Leafolio
A helper for houseplants that uses photos to identify, diagnose, and schedule care for everything living on the windowsill.
The spark
At some point our house filled up with plants, and I realized I couldn't keep track of what each one needed or how often to care for them. When a plant started looking sick, I'd have to dig through articles and guess what was wrong. I wanted a simple way to identify each plant, know how to care for it, and get help when something looked off.
What it is
- A system for managing houseplants that starts with a photo from your phone to identify the plant.
- Automatically creates a custom care schedule based on plant type and environment.
- A triage flow where you can upload a photo of an unhealthy plant, get a likely diagnosis, and receive a simple treatment plan.
- Follow-up reminders to check back on the plant and confirm whether it's recovering or needs a new plan.
Stack
- Photo upload and analysis via multimodal vision APIs to identify plant species and potential issues.
- A scheduling layer that tracks watering, fertilizing, and follow-up checks per plant.

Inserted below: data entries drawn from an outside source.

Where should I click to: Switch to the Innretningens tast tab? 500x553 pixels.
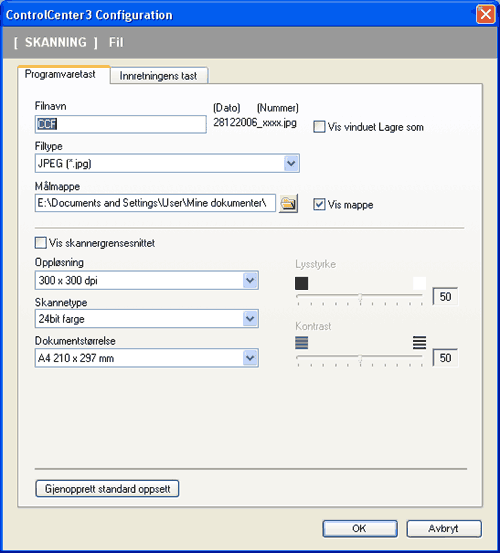(159, 76)

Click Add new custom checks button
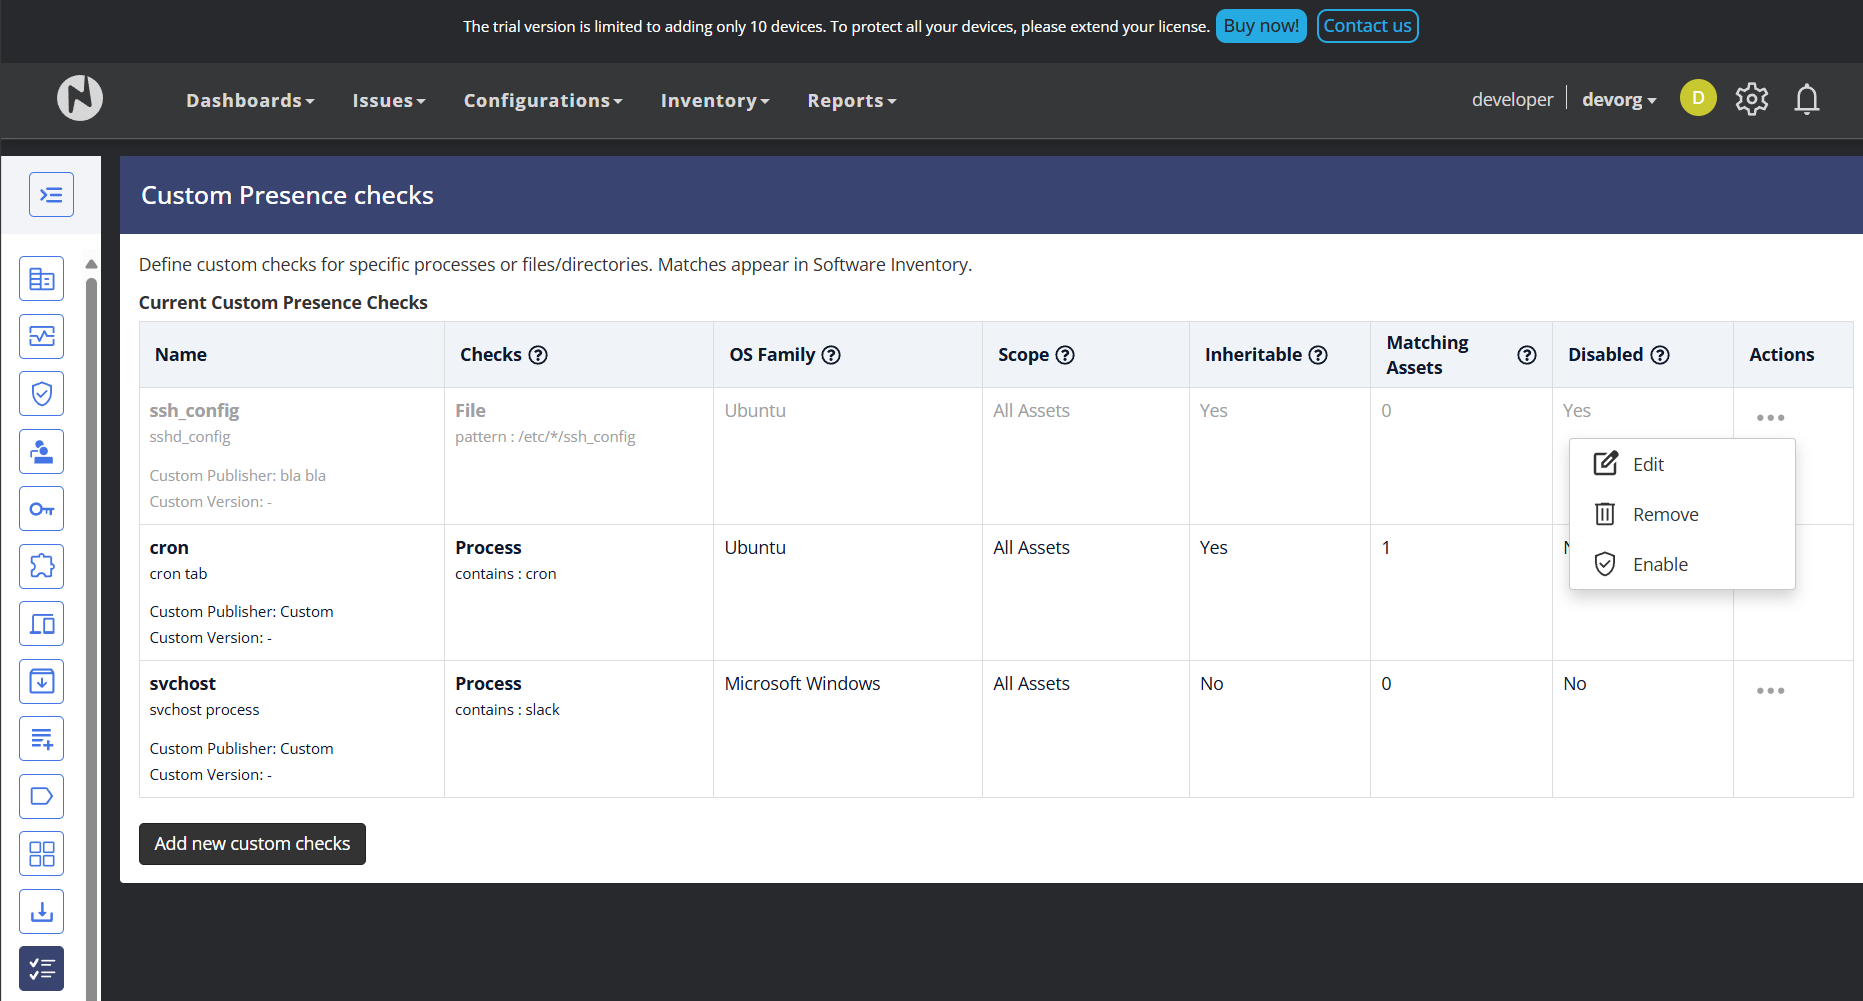tap(252, 844)
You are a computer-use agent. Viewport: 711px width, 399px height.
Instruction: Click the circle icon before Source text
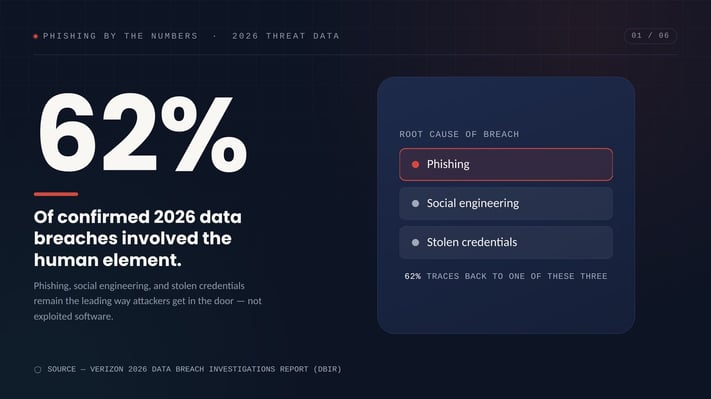(38, 370)
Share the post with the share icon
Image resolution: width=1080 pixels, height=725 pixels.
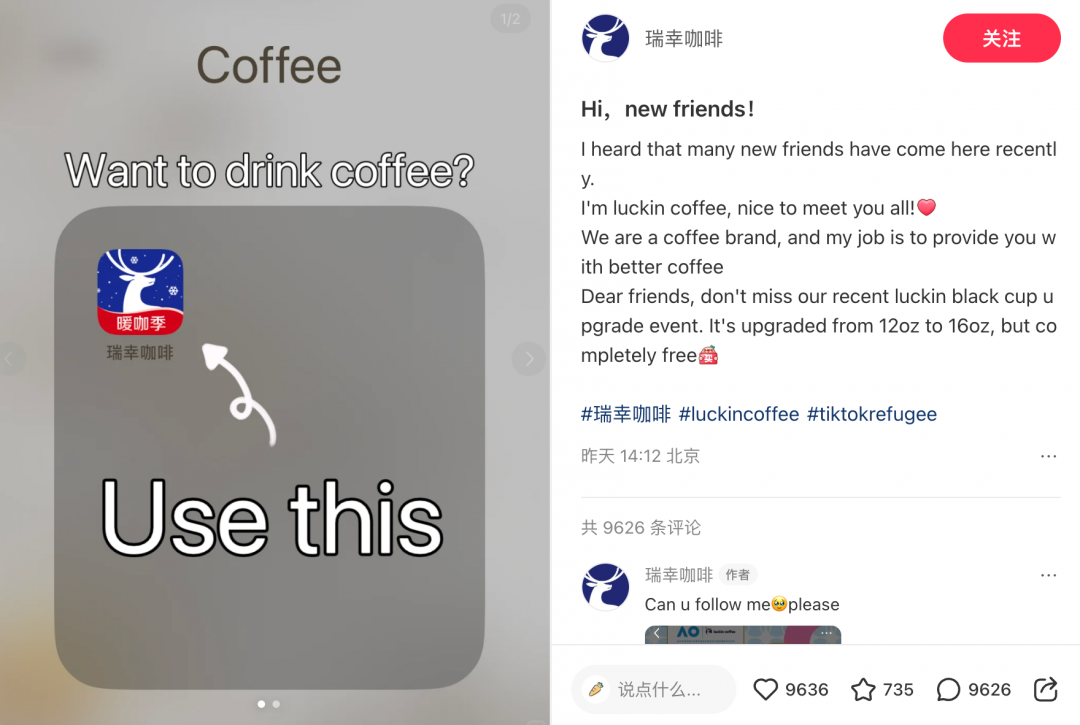[1046, 689]
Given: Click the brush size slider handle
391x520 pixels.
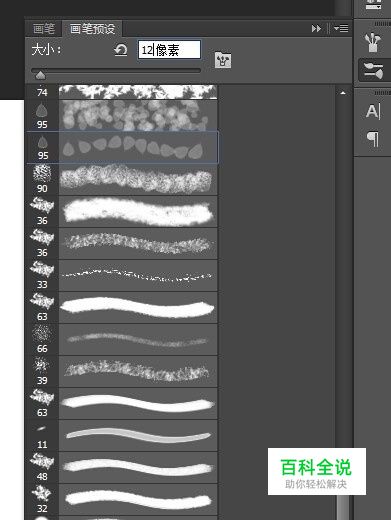Looking at the screenshot, I should pyautogui.click(x=40, y=75).
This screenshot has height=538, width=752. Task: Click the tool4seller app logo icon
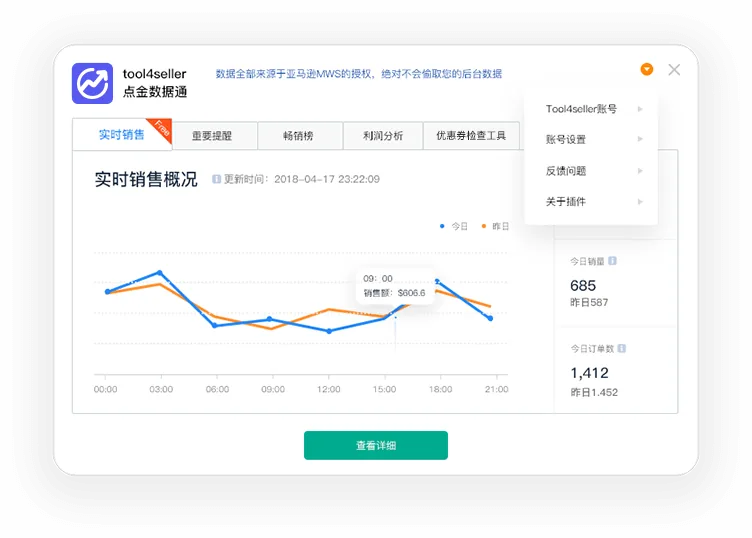(x=93, y=83)
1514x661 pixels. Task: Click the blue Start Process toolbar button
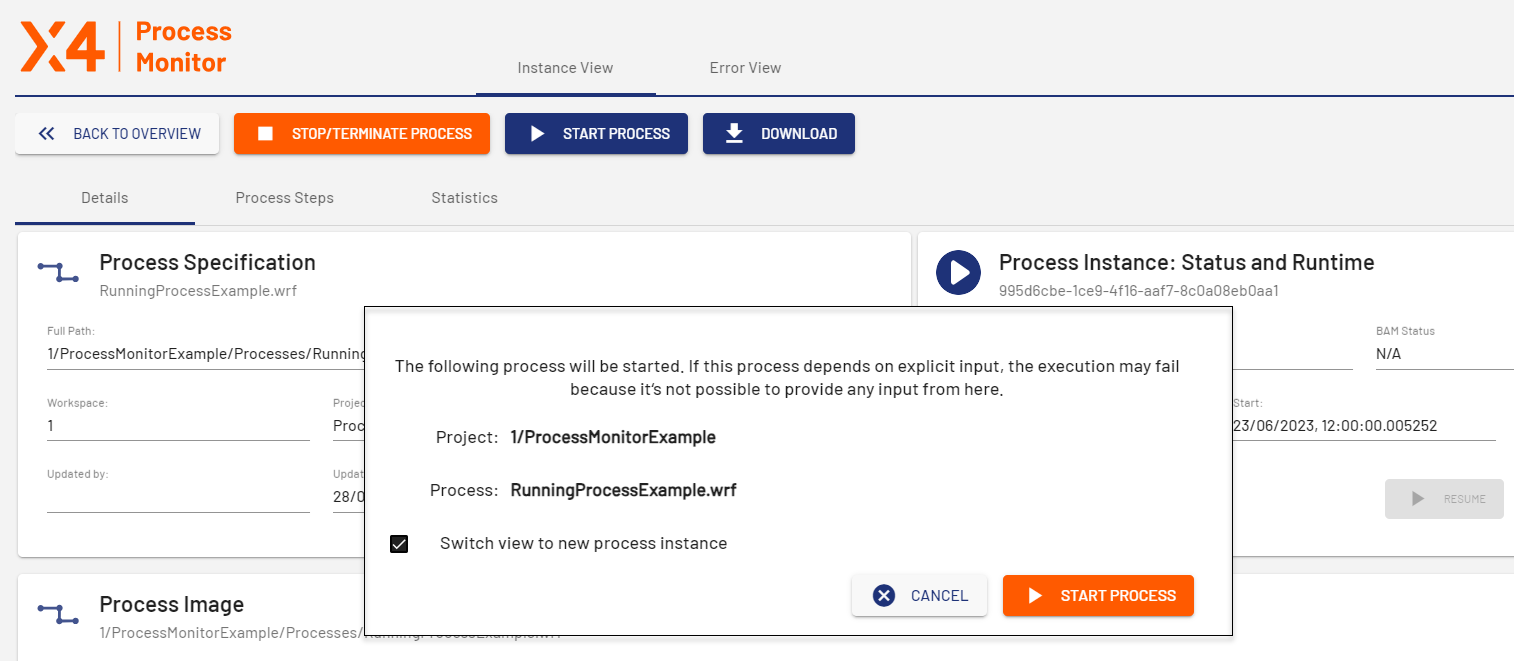click(x=596, y=134)
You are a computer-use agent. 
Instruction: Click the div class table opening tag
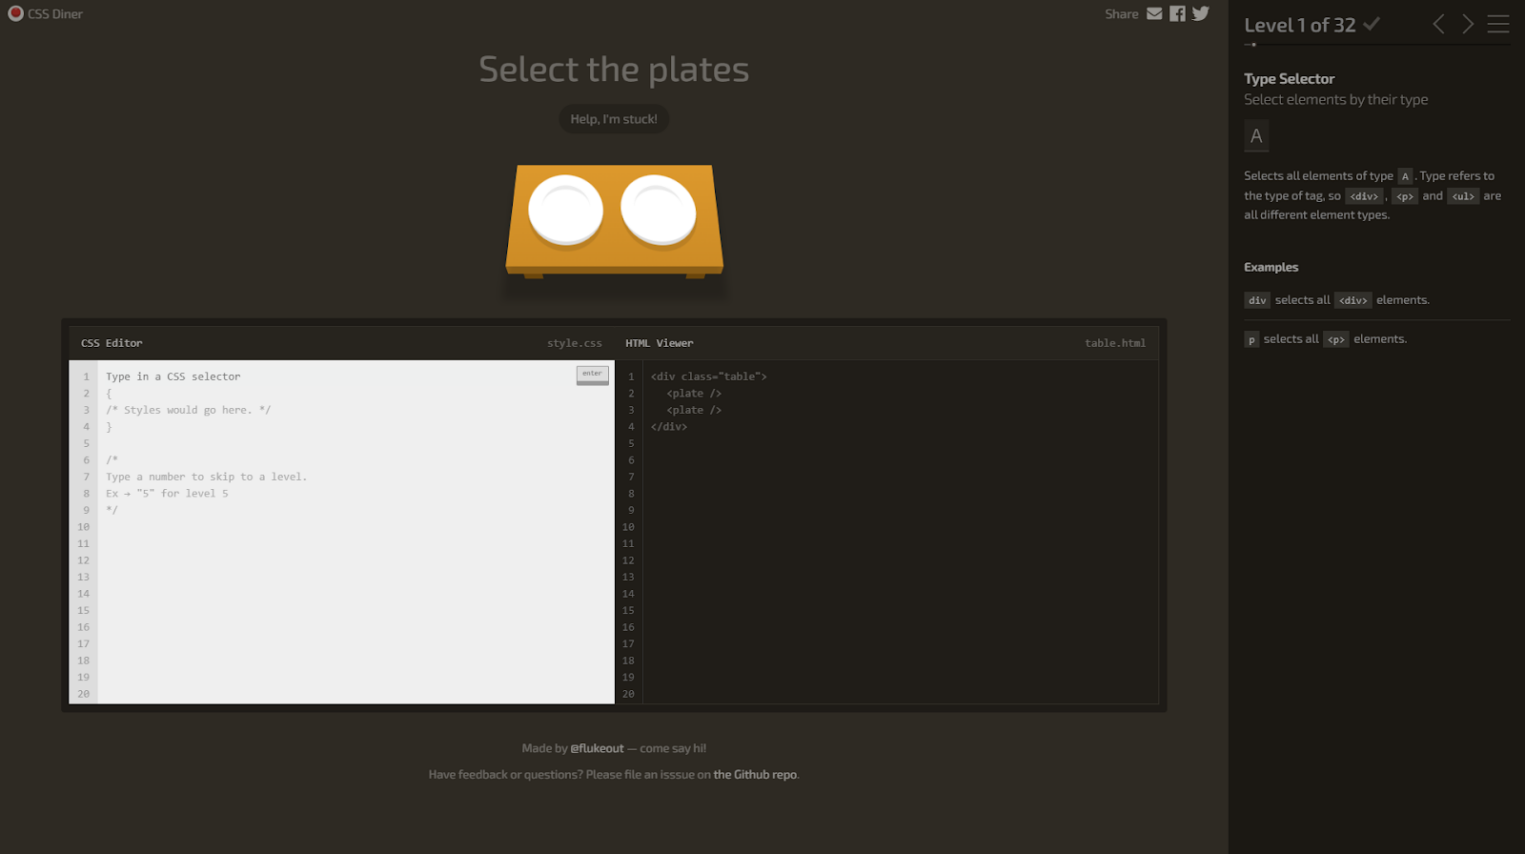708,377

- Same core web stack as other small projects (Next.js, Vercel, Supabase).
What I learned
- Working with multimodal inputs (images + text) opens up new types of everyday utilities, but it also requires careful prompt and response design.
- Building a simple scheduling system around those predictions is just as important as the model itself—people need reminders, not just diagnoses.
- Even small "niche" helpers like this are a great playground for experimenting with vision models and event-driven backends.